Dataset entries>
□ □ □ □

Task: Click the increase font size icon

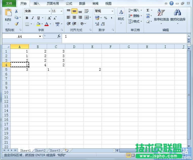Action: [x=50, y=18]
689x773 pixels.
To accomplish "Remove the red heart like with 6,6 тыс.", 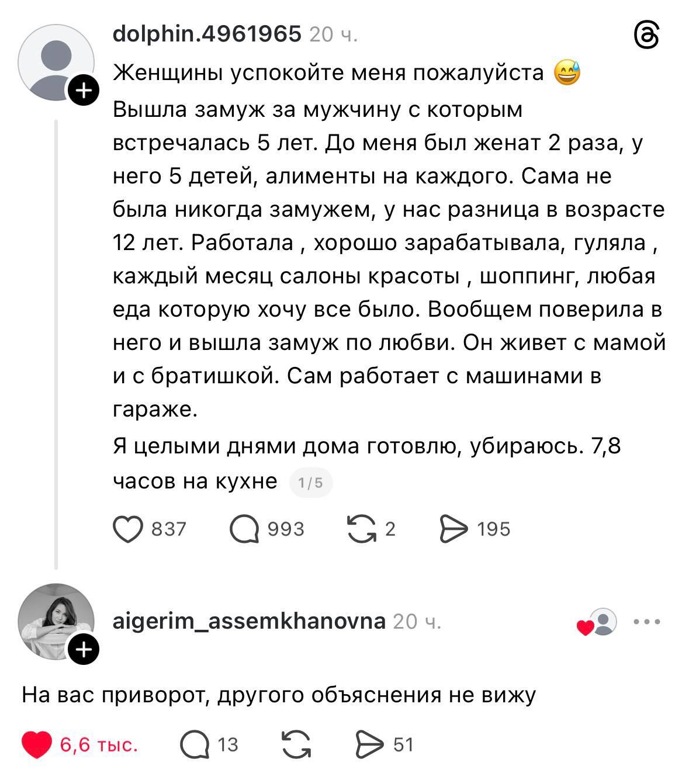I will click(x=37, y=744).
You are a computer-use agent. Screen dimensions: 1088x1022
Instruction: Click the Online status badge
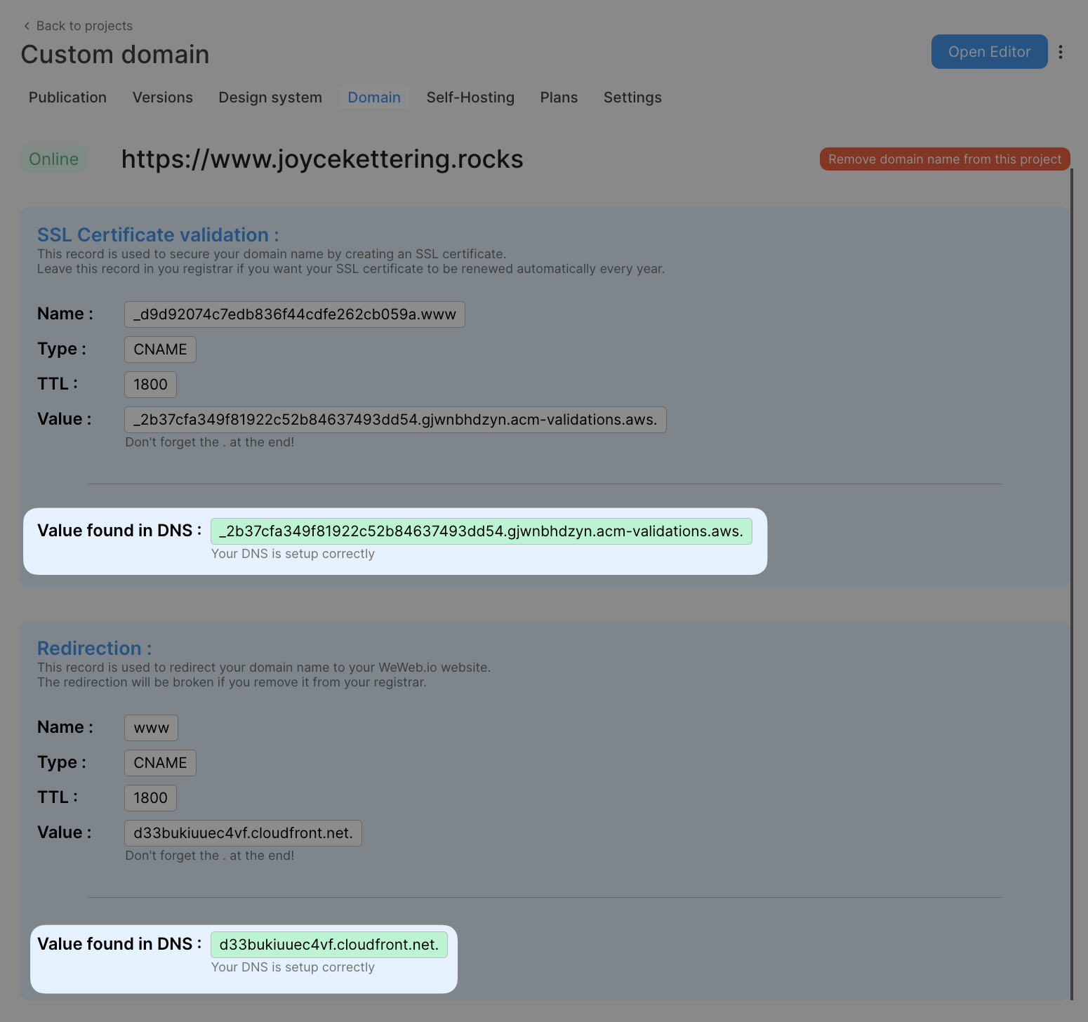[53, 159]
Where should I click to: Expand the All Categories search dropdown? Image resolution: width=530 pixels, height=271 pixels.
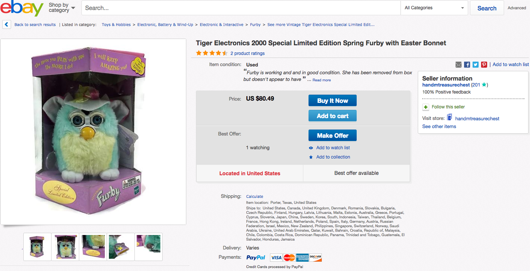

□ □ □ □

EXERCISE GOAL>
Your response should contain each line of the entries above that holds the string "pixels".

REPLY TO THE EXERCISE>
689x773 pixels.
Where should I click to: Expand the All Categories search dropdown? Image resolution: width=530 pixels, height=271 pixels.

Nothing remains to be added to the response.